In this dissertation, the inverse technique, which was exploited for the reconstruction of complex permittivity profiles by the moment method, is modified to be applicable in the spectral domain. The merit of this scheme is that contributions from several involved variables such as the basis function, cell geometry, and measurement location are separated explicitly. This separation helps us to diagnose the actual mechanism on the ill-posedness as the evanescent behavior of the spectral domain Green's function for higher spectral frequency than the wavenumber in the surrounding homogeneous medium. Therefore, the ill-posedness may be interpreted as the inaccurate restoration of the induced source distribution from the significantly noise-contaminated data for the higher spectral components of the scattered field. In order to reduce this ill-posed characteristics, two regularization approaches may be proposed intuitively.

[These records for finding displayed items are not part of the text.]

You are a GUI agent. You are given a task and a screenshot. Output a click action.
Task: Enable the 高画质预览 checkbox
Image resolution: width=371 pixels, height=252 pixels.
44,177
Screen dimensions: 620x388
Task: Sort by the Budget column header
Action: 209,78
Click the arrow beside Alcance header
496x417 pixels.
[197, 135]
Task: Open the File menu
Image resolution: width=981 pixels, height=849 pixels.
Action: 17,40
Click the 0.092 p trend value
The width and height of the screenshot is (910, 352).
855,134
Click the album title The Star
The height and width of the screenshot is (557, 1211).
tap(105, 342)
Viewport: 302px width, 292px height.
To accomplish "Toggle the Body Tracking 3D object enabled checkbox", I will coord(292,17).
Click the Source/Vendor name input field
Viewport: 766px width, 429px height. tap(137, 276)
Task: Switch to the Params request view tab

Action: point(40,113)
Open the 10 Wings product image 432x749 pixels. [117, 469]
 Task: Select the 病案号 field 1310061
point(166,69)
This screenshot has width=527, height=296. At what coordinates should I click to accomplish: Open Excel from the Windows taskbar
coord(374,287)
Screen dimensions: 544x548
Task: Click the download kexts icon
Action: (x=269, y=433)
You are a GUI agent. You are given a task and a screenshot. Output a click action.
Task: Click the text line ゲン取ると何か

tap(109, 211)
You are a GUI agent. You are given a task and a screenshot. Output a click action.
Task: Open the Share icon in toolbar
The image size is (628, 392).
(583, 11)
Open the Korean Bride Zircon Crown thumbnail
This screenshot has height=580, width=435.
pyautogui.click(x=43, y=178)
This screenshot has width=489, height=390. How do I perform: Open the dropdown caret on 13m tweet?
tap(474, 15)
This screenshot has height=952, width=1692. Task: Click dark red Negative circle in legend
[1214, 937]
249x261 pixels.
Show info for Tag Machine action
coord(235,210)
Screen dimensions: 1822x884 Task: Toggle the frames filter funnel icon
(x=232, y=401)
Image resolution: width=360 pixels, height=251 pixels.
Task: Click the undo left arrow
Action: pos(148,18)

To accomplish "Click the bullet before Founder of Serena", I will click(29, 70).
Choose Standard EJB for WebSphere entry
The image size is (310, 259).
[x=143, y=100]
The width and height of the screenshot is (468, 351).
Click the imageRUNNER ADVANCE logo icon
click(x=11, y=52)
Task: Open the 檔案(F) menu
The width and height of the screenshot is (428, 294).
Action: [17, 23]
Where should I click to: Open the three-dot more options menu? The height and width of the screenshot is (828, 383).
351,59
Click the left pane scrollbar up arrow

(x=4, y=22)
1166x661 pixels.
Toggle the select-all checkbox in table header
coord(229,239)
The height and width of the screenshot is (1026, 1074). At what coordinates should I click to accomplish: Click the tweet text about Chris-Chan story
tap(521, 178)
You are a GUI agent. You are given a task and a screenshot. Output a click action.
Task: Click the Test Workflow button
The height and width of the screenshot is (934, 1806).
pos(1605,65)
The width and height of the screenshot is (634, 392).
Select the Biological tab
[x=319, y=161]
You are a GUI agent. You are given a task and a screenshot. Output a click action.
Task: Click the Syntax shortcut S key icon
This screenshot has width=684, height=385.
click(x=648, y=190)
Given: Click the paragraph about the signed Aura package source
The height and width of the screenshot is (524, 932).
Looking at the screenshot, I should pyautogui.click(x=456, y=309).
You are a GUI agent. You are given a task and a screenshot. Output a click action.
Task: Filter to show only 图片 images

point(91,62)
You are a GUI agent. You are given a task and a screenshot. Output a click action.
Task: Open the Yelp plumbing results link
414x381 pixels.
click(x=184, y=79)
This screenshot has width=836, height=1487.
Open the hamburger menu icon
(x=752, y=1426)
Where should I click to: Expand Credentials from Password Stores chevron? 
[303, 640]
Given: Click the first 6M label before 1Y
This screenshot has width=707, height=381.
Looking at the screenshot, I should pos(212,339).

One involves discretization of objects, in which each cell size is taken large enough to disregard the contribution of the evanescent components to the reconstructed profiles.
The second approach may be the modification of the inverse form of the spectral domain Green's function by multiplying a low-pass filter. Since regularization is considered a compromise on degradation of it's resolution with improvement of the ill-posedness, selection of a suitable low-pass filter is very sensitive not only to reduction of the noise effect but also to sustenance of the acceptable resolution. In this paper, the low-pass filter is implemented by taking the same form as the absolute value of the exponentially decaying term in the spectral domain Green's function, where the wavenumber in the surrounding medium is changed arbitrary as a control factor. A number of numerical simulations are performed for a simple test geometry, and those results show the validity of the low-pass filter in reducing the noise effect.